Have you not been complaining about your ESOL students for a while?

nca · 21/07/2022 15:35

You've had a lot of threads about this centre. Perhaps you should move?

Brefugee · 21/07/2022 15:36

Talk to your boss about closing the door 5 minutes after the lesson has started and that for latecomers to be let in they have to get your manager's permission.

I used to do this for my latecomers and it worked a treat.
What do the other students say to her when she tells them to be prompt from break? I'd let them handle that, or have the same policy, latecomers have to get permission to come in.

Expensive lessons - well if one student cancels because she's a late-comer that's one thing. If others cancel because she disrupts them and then tell their friends not to come to your school either because this kind of thing is allowed that's a whole other kettle of fish, and I'd be pointing this out to the bosses.

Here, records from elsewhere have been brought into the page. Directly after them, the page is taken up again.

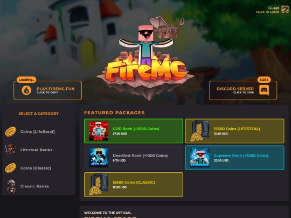Open the 15600 Coins (LIFESTEAL) package
This screenshot has width=291, height=218.
pyautogui.click(x=234, y=131)
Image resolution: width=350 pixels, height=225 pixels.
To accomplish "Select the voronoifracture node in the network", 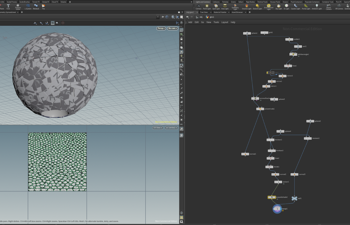I will click(x=255, y=98).
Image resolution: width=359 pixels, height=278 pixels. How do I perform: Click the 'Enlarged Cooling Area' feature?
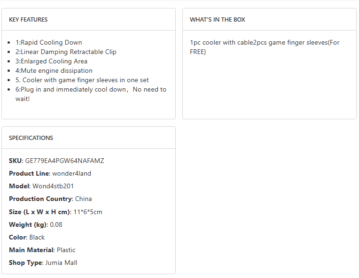[51, 61]
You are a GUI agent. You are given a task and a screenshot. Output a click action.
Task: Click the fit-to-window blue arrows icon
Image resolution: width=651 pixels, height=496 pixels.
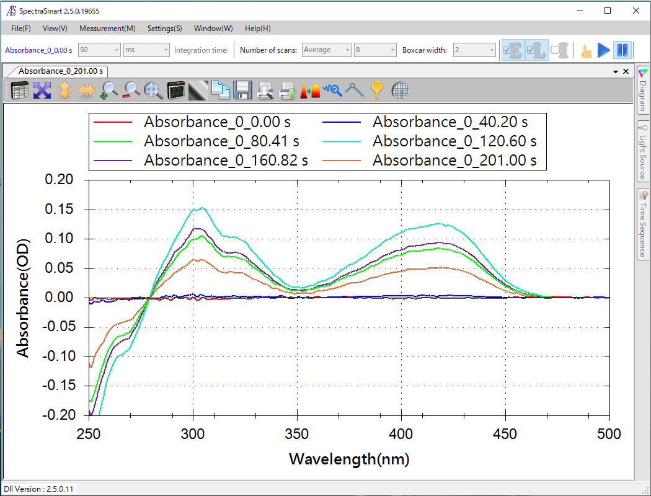[42, 91]
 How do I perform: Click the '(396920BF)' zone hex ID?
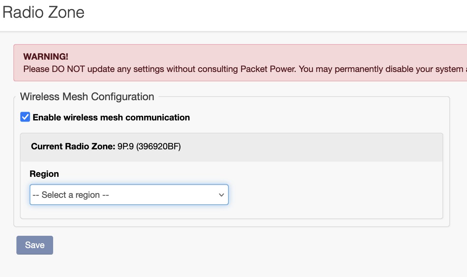158,146
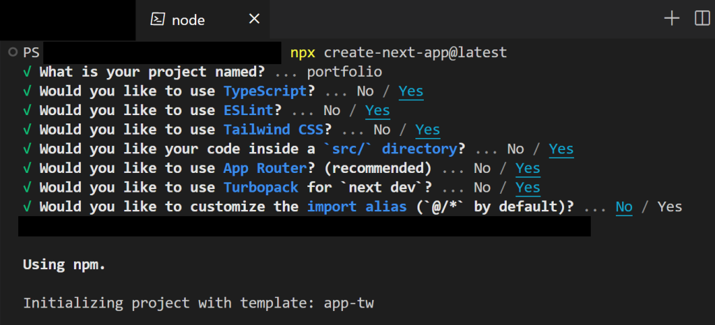715x325 pixels.
Task: Click the checkmark beside the Tailwind CSS prompt
Action: click(27, 130)
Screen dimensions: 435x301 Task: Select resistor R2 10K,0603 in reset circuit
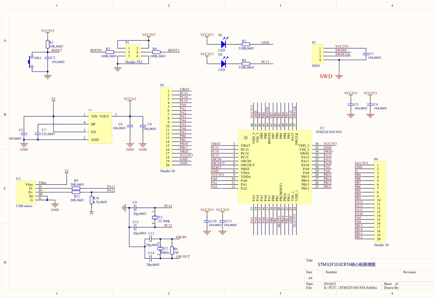pyautogui.click(x=47, y=45)
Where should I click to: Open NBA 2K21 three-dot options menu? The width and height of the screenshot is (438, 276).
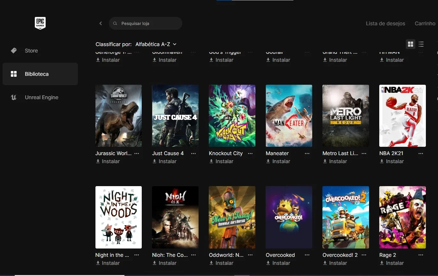click(x=421, y=154)
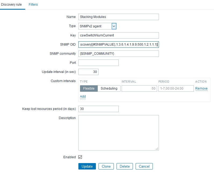Open the Type dropdown arrow
Viewport: 214px width, 173px height.
coord(114,26)
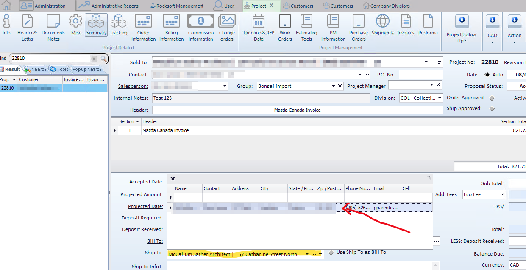526x270 pixels.
Task: Enable Use Ship To as Bill To
Action: point(331,253)
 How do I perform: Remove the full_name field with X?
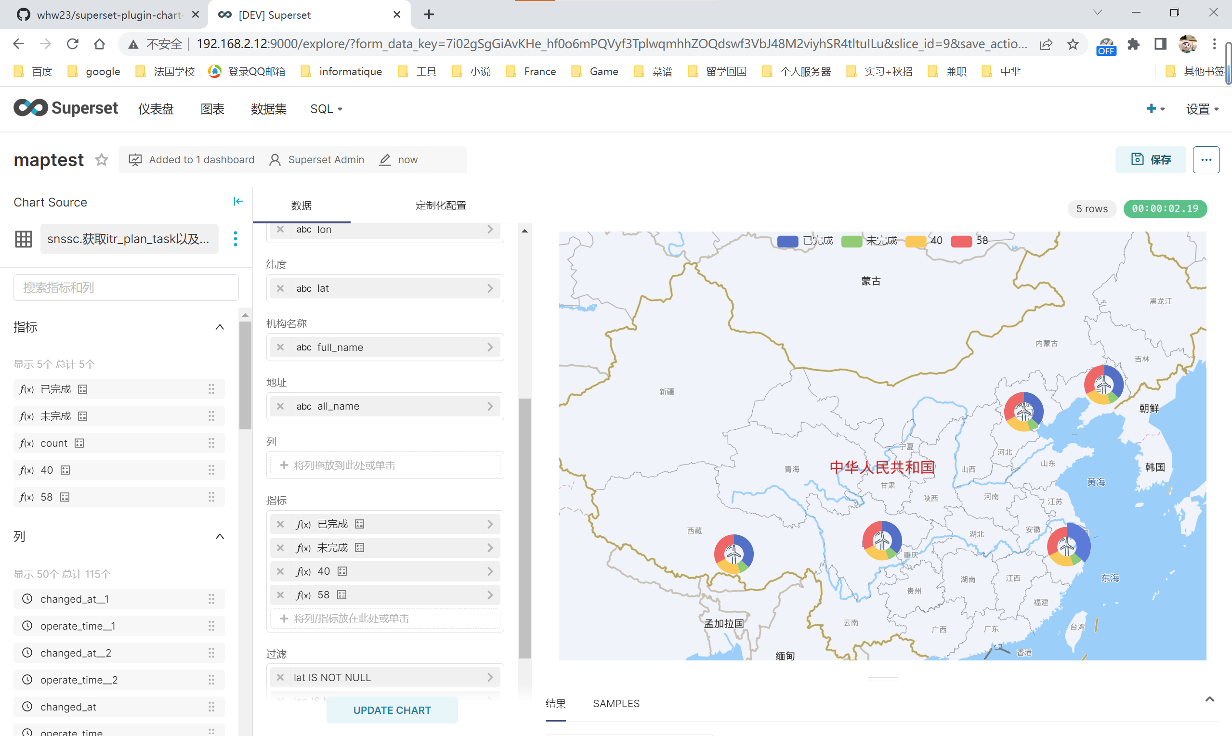280,347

AlisonDonut · 21/07/2022 18:41

Sishirunak · 21/07/2022 15:31

Yes she's taking an exam, not at our centre but we offer prep for one.
Expensive lessons sadly, so not sure how management will view it ..

So make the start of the session the most informative and make sure that the other classmates are in the middle of a quiz or something engaging for the first hour.

Testina · 21/07/2022 18:50

Butchyrestingface · 21/07/2022 15:34

Have you not been complaining about your ESOL students for a while?

I did think - here’s another one! But I don’t recognise the username.

Missisipihallelujah · 21/07/2022 18:57

Stay in control, remember you're in authority, regardless. As soon as the entitled students see weakness, they will be on it. I wouldn't refer this to your manager but I would organise a 1:1 with her about her behaviour, and document everything. Plan the 1:1 as a progress review and set a few for other students as well. Give her zero ammunition.